● 待处理记录
☆ ☆ ☆ ☆

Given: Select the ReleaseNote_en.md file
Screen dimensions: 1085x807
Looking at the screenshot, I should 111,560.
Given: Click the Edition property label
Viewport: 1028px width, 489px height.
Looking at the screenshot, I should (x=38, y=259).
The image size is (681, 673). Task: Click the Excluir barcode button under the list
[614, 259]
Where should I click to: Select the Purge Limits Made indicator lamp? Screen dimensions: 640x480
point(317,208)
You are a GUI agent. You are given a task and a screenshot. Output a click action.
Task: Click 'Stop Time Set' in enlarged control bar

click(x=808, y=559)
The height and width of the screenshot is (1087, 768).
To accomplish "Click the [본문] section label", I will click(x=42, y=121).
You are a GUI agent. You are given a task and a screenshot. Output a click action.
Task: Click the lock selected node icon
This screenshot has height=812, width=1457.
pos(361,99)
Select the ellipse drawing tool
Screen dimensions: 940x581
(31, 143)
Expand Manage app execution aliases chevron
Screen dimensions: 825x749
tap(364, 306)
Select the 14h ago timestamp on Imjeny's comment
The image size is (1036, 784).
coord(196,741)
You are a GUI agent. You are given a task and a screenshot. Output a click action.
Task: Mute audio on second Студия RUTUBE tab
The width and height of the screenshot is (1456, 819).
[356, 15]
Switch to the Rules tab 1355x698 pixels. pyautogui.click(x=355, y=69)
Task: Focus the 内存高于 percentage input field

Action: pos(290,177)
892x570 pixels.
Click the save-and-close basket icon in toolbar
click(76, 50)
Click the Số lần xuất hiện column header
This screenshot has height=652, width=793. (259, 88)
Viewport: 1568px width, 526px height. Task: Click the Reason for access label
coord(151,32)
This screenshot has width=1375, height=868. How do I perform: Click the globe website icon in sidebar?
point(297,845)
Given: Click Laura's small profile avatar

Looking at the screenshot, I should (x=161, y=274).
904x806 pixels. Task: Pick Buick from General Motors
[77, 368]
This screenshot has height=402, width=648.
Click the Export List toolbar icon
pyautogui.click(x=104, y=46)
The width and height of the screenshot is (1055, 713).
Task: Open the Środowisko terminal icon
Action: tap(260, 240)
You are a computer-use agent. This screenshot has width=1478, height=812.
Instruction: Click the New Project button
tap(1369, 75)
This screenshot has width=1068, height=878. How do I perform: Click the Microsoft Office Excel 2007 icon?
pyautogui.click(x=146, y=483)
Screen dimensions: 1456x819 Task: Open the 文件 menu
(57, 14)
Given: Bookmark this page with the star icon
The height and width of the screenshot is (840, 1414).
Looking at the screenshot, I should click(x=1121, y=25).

☆ ☆ ☆ ☆

● 任务要求
请把上面的全部记录逐行摘录出来，每一行都要与原文完全一致。

● 回复内容
Given: Select the ReleaseNote_en.md file
Screen dimensions: 1085x807
Looking at the screenshot, I should 111,560.
Given: Click the Edition property label
Viewport: 1028px width, 489px height.
Looking at the screenshot, I should (x=38, y=259).
The image size is (681, 673). Task: Click the Excluir barcode button under the list
[614, 259]
Where should I click to: Select the Purge Limits Made indicator lamp? Screen dimensions: 640x480
point(317,208)
You are a GUI agent. You are given a task and a screenshot. Output a click action.
Task: Click 'Stop Time Set' in enlarged control bar

click(x=808, y=559)
The height and width of the screenshot is (1087, 768).
To accomplish "Click the [본문] section label", I will click(x=42, y=121).
You are a GUI agent. You are given a task and a screenshot. Output a click action.
Task: Click the lock selected node icon
This screenshot has height=812, width=1457.
pos(361,99)
Select the ellipse drawing tool
Screen dimensions: 940x581
(31, 143)
Expand Manage app execution aliases chevron
Screen dimensions: 825x749
tap(364, 306)
Select the 14h ago timestamp on Imjeny's comment
The image size is (1036, 784).
coord(196,741)
You are a GUI agent. You are given a task and a screenshot. Output a click action.
Task: Mute audio on second Студия RUTUBE tab
The width and height of the screenshot is (1456, 819).
[356, 15]
Switch to the Rules tab 1355x698 pixels. pyautogui.click(x=355, y=69)
Task: Focus the 内存高于 percentage input field

Action: pos(290,177)
892x570 pixels.
Click the save-and-close basket icon in toolbar
click(76, 50)
Click the Số lần xuất hiện column header
This screenshot has height=652, width=793. (259, 88)
Viewport: 1568px width, 526px height. Task: Click the Reason for access label
coord(151,32)
This screenshot has width=1375, height=868. How do I perform: Click the globe website icon in sidebar?
point(297,845)
Given: Click Laura's small profile avatar

Looking at the screenshot, I should (x=161, y=274).
904x806 pixels. Task: Pick Buick from General Motors
[77, 368]
This screenshot has height=402, width=648.
Click the Export List toolbar icon
pyautogui.click(x=104, y=46)
The width and height of the screenshot is (1055, 713).
Task: Open the Środowisko terminal icon
Action: tap(260, 240)
You are a computer-use agent. This screenshot has width=1478, height=812.
Instruction: Click the New Project button
tap(1369, 75)
This screenshot has width=1068, height=878. How do I perform: Click the Microsoft Office Excel 2007 icon?
pyautogui.click(x=146, y=483)
Screen dimensions: 1456x819 Task: Open the 文件 menu
(57, 14)
Given: Bookmark this page with the star icon
The height and width of the screenshot is (840, 1414).
Looking at the screenshot, I should click(x=1121, y=25).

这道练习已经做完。